Carlsberg's cautionary tale: Has the beer brand lost its way or just its place on Tesco's shelves?

By Rob Sellers, managing director

October 6, 2015 | 5 min read

News hit hard at the end of last week that Carlsberg, one of the nation's 'power' beer brands, was effectively being pulled from the shelves of the nation's biggest grocer.

Apart from a four-pack of lager in only 200 stores, Carlsberg products will no longer be available to Tesco shoppers. Carlsberg isn't the first brand to be culled by 'Drastic Dave' Lewis, the Tesco chief exec: Kingsmill has seen the axe fall on its bread, and a number of high-sugar soft drinks have been taken out of stores. But perhaps it's Carlsberg's former weight as an advertising behemoth that has left the industry agog.

It's a massive blow to a brand that at one point was definitely part of culture through iconic advertising. Those of us significantly over legal drinking age will instantly know the constructs "Carlsberg don't do blog posts, but if they did...", or the more direct [puts on movie-trailer voice] "Probably the best lager in the world." The logo would adorn t-shirts at festivals. It sponsored one of the biggest and most successful sporting institutions in the country, Liverpool FC.

In recent times the brand seems to have found a creative spark, bringing personality into its TV advertising again and adopting a content and PR approach that appears to reveal a real hunger for fame. Stunts like the 'drinkable billboard' and aping the headline-grabbing 'beach body ready' ad were shared through creative circles.
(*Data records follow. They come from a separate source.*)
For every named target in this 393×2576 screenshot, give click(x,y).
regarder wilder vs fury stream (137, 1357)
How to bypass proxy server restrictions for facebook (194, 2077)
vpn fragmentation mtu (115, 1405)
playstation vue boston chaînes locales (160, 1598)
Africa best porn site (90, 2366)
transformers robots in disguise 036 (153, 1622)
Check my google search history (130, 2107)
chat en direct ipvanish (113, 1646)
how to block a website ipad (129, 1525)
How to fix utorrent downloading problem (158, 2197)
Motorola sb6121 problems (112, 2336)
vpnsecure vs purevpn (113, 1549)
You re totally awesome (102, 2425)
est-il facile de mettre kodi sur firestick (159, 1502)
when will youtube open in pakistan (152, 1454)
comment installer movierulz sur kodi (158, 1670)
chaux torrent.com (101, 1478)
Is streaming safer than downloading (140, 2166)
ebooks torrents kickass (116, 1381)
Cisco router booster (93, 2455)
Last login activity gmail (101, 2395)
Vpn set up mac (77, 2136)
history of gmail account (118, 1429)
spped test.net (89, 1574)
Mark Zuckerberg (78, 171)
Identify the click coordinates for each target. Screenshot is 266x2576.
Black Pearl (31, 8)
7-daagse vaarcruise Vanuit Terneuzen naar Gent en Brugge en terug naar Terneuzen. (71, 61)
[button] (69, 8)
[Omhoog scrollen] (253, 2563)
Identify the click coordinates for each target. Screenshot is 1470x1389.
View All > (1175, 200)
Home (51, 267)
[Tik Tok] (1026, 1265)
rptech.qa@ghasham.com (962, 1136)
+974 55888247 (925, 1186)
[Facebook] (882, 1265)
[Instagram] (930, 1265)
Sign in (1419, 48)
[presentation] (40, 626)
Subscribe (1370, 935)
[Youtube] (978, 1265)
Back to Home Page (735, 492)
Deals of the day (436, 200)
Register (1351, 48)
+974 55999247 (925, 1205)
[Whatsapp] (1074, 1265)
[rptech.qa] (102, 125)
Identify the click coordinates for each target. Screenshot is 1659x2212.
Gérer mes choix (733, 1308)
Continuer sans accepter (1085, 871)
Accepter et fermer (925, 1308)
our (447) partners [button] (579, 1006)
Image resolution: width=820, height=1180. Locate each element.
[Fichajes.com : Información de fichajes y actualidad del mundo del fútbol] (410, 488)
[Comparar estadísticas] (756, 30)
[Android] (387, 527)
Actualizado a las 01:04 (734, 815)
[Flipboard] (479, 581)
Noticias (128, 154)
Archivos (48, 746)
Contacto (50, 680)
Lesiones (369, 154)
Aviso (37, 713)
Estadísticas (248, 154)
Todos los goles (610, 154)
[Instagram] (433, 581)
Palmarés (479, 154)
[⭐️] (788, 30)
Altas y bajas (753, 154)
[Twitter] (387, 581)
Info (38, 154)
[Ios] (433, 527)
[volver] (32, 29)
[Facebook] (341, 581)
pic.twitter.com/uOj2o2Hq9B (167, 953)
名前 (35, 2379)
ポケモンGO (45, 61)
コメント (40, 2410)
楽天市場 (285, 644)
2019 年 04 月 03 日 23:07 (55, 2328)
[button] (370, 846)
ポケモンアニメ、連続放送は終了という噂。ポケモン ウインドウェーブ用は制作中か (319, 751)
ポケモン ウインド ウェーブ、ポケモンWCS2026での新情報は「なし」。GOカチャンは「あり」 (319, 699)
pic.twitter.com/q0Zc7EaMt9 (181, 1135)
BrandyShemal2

A wry smile raised when it was suggested Carlsberg might launch a male grooming range. Perhaps for the first time in a decade, Carlsberg was being talked about.

And surely this is the very definition of modern marketing success, right?

Wrong.

It struck me some months ago that so much of this 'brand behaviour' was schizophrenic – flip-flopping from one thing that was cool to the next. I'm a shopper man, and I always try to crystallise what a brand is doing into: what is it asking me to believe and buy into when I'm making a decision about what brand to put in my basket? Put yourself in the aisle and Carlsberg's competitors are, as a category, doing this pretty well.

Stella Artois: a focus on quality and owning the at-home 'chalice' occasion.

Budweiser: reinventing a 'with food' identity to piggyback on the rise in BBQ food and burgers.

Heineken: leveraging blue-chip sponsorship around Champions League and the Rugby World Cup.

Carling: reconnecting with its heartland, real football fans.

Each of these brands has identified a way to build a cultural perspective that could be carried clearly all the way into store and give shoppers a reason to buy. This would have been a cornerstone of their strategies, and thus exactly what they have been telling all of the grocers in sell-in meetings. Even more specifically, they would probably have been showing Tesco, Asda, Morrisons and Sainsbury's how their core campaigns could be uniquely tailored for their stores and shoppers.

There is probably a reason to Tesco's decision that we can't identify looking on from outside, with our noses pushed firmly up to the meeting room door. Perhaps Carlsberg is looking to focus on its on-trade business. Maybe there are margins to maintain, and Tesco won't budge on its base price. Maybe it really is mutual. But I've never met an FMCG marketer who thinks not being in the retailer which still claims nearly 30 per cent of the grocery market share is a good idea.

So what is the lesson? What should we, as bystanders to the Carlsberg delisting, take away and mull on as we plot our plans for 2016 and beyond? In most simple terms, fame is never enough. Simply chasing the latest buzz and hoping this somehow drives shoppers merrily on their way into store to buy in their droves is naive at best.

Great ideas live at the strategic intersection of brand, shopper and retail partner. Fame is still absolutely linked to brand success. But it has to be leveraged to drive preference, and for any FMCG brand that means working hardest in-store. The big grocers understand this more than anyone, and expect more ruthlessness should brands not put their retail customers' interests at the heart of their plans.